O vestuário como inscrição

a moda de Ronaldo Fraga sob a ótica de Bruno Latour

Autores

Palavras-chave:

Memória Social, Cultura Popular, Bruno Latour, Ronaldo Fraga

Resumo

O presente artigo visa investigar o papel da moda enquanto instrumento de preservação da memória social e cultural, com base nos conceitos de Bruno Latour sobre de centro de cálculo, circulação de inscrições e redes de transformação. A partir da revisão de literatura, busca-se compreender como a moda conceitual brasileira, representada aqui pela obra do estilista mineiro Ronaldo Fraga, procede como um sistema de coleta, tratamento e disseminação de informações culturais. O estilista atua nesse sentido ao incorporar referências históricas, conhecimentos da cultura popular, memórias regionais e práticas tradicionais de artesanato em suas coleções.

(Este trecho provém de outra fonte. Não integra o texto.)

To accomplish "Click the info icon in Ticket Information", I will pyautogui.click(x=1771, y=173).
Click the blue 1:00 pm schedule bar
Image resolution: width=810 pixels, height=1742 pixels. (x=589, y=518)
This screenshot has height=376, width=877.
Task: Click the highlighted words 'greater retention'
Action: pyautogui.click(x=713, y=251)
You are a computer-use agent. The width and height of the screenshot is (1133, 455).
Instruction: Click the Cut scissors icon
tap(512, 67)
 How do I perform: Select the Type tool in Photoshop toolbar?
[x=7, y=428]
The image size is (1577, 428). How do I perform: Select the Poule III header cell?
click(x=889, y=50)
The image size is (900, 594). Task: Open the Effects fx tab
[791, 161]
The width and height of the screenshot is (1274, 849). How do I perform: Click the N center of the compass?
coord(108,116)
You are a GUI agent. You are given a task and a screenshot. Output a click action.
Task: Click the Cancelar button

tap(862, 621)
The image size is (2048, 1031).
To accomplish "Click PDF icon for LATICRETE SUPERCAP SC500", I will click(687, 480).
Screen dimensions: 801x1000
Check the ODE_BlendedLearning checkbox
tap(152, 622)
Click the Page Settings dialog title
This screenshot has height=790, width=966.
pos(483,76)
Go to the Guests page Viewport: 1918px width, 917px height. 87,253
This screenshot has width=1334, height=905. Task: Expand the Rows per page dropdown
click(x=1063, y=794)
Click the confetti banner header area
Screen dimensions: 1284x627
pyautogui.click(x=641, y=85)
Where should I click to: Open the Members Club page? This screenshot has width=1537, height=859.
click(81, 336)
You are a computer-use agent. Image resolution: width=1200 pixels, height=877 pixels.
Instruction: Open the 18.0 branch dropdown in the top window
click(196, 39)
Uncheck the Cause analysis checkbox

Cada peça de vestuário torna-se, assim, um “móvel imutável”, um artefato informacional que acumula as narrativas sociais e circula por diferentes contextos, como desfiles, exposições, músicas, vídeos e muitos outros. A pesquisa é fundamentada na revisão sistemática de estudos publicados entre 2014 a 2024 nas bases Scielo e BDTD. Como resultado, propõe-se a moda conceitual como uma forma de documentação que transforma a arte em suporte de memória.